DATA SUPPLIED:
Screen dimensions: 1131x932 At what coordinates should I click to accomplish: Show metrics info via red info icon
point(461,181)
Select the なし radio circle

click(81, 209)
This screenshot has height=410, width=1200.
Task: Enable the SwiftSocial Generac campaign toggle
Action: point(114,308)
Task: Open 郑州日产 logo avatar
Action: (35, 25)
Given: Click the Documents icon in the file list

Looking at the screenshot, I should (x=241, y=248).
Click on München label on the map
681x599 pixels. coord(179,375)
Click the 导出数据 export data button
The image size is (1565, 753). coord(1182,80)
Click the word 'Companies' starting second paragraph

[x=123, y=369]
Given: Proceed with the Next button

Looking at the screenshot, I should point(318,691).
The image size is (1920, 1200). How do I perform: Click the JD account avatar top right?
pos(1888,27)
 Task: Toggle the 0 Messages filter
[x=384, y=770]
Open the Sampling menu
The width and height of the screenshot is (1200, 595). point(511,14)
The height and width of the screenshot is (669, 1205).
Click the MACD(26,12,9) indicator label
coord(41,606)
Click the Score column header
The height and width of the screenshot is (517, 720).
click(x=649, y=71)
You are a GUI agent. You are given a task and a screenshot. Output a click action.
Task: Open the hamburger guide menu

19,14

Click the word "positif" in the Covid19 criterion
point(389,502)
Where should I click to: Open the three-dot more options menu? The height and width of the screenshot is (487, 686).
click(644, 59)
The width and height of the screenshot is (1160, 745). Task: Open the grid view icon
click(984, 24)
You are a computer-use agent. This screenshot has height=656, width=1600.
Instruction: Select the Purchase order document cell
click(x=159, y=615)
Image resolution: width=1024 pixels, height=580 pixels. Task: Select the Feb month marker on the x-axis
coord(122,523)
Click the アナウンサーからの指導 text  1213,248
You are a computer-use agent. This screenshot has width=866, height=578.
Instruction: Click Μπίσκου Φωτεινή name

OBJECTIVE: Could you turn every line of the listing above into a JSON array of strings, one string per line, with the blank lines left out?

EXPECTED OUTPUT:
[
  "Screen dimensions: 1131x932 At what coordinates should I click to accomplish: Show metrics info via red info icon",
  "point(461,181)",
  "Select the なし radio circle",
  "click(81, 209)",
  "This screenshot has height=410, width=1200.",
  "Task: Enable the SwiftSocial Generac campaign toggle",
  "Action: point(114,308)",
  "Task: Open 郑州日产 logo avatar",
  "Action: (35, 25)",
  "Given: Click the Documents icon in the file list",
  "Looking at the screenshot, I should (x=241, y=248).",
  "Click on München label on the map",
  "681x599 pixels. coord(179,375)",
  "Click the 导出数据 export data button",
  "The image size is (1565, 753). coord(1182,80)",
  "Click the word 'Companies' starting second paragraph",
  "[x=123, y=369]",
  "Given: Proceed with the Next button",
  "Looking at the screenshot, I should point(318,691).",
  "The image size is (1920, 1200). How do I perform: Click the JD account avatar top right?",
  "pos(1888,27)",
  " Task: Toggle the 0 Messages filter",
  "[x=384, y=770]",
  "Open the Sampling menu",
  "The width and height of the screenshot is (1200, 595). point(511,14)",
  "The height and width of the screenshot is (669, 1205).",
  "Click the MACD(26,12,9) indicator label",
  "coord(41,606)",
  "Click the Score column header",
  "The height and width of the screenshot is (517, 720).",
  "click(x=649, y=71)",
  "You are a GUI agent. You are given a task and a screenshot. Output a click action.",
  "Task: Open the hamburger guide menu",
  "19,14",
  "Click the word \"positif\" in the Covid19 criterion",
  "point(389,502)",
  "Where should I click to: Open the three-dot more options menu? The height and width of the screenshot is (487, 686).",
  "click(644, 59)",
  "The width and height of the screenshot is (1160, 745). Task: Open the grid view icon",
  "click(984, 24)",
  "You are a computer-use agent. This screenshot has height=656, width=1600.",
  "Instruction: Select the Purchase order document cell",
  "click(x=159, y=615)",
  "Image resolution: width=1024 pixels, height=580 pixels. Task: Select the Feb month marker on the x-axis",
  "coord(122,523)",
  "Click the アナウンサーからの指導 text  1213,248",
  "You are a computer-use agent. This screenshot has width=866, height=578.",
  "Instruction: Click Μπίσκου Φωτεινή name"
]